Hier müssten den Arbeitern oft erst einmal die grundlegenden Mathematik- und Rechtschreibkenntnisse beigebracht werden. Das begrenze das Wachstum der Firmen, rechnet Daum vor: "Ich kann mexikanische Fabriken drei bis vier Monate schneller aufstocken als US-amerikanische", wo die Arbeiter erst ausgebildet werden müssen. Dabei werden diese Jobs von den ausländischen Firmen mit einem Durchschnittslohn von 77.000 Dollar gut bezahlt, erläutert Matt Slaughter, Wirtschaftswissenschaftler der Universität Dartmouth.

Hohe Nebenkosten, schlechte Infrastruktur

Daimler-Manager Daum hat noch andere Sorgen: die steigenden Krankenversicherungskosten. "Wir sehen derzeit eine siebenprozentige Steigerung in jedem Jahr", kritisiert er.

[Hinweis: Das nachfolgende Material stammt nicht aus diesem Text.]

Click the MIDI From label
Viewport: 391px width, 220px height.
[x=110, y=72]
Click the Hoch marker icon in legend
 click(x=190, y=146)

Auf Dauer sei das nicht aufzufangen und werde am Ende Arbeitsplätze kosten – vor allem die von ungelernten Arbeitern.

Auch die komplizierten, teuren und aufwändigen Visa-Regelungen machen den Unternehmen zu schaffen. Und Hans-Ulrich Engel, Finanzvorstand von BASF, weist auf ein aus seiner Sicht zentrales Hindernis hin: die schlechte Infrastruktur des Landes. "Mit den anderen Problemen werden wir als Unternehmen schon fertig", erläutert er.

Fallender Index vor der US Flagge DW-Montage: Peter Steinmetz
Aufwärts oder Abwärts?Bild: DW-Montage

Gute Infrastruktur und günstige Energiepreise können ein großer Investitionsanreiz sein. Der Chemiekonzern BASF tätigt ein Viertel des weltweiten Verkaufs in USA und beschäftigt hier 14.000 Angestellte.

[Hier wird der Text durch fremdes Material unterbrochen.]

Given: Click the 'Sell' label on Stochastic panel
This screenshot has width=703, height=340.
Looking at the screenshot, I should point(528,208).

Die 26 Mitglieder von Obamas "Jobs-Rat" wollen sich in der kommenden Woche wieder einmal treffen und dann unter anderem die genannten Probleme besprechen. Außenministerin Hillary Clinton weist aber auch auf die Grenzen der Einflussmöglichkeit der US-Regierung hin. Viele Gesetze, auch in Visa-Angelegenheiten, sind Sache des Kongresses, und ihr Ministerium wird außerdem erhebliche finanzielle Kürzungen hinnehmen müssen. Das erleichtert die Arbeit nicht gerade.

Imageproblem

Um die Ausbildungssituation zu verbessern setzt Clinton deshalb auf den Privatsektor – also das Engagement der anwesenden Firmenchefs. Die staatlichen Schulen und Universitäten hätten schlicht kein Geld mehr. Auch bittet sie die Manager, ihre Sorgen in die Öffentlichkeit zu tragen: "Was Geschäftsleute sagen, hat mehr Gewicht." Es gelte zudem, das Ansehen von Ausbildungsberufen in den USA zu stärken. Hier sei man noch zu sehr auf eine Universitätsausbildung fixiert, gelte das Studium als das einzig erstrebenswerte Ziel. "Die Botschaft muss lauten: das sind gute Jobs für gute, intelligente und hart arbeitende Menschen."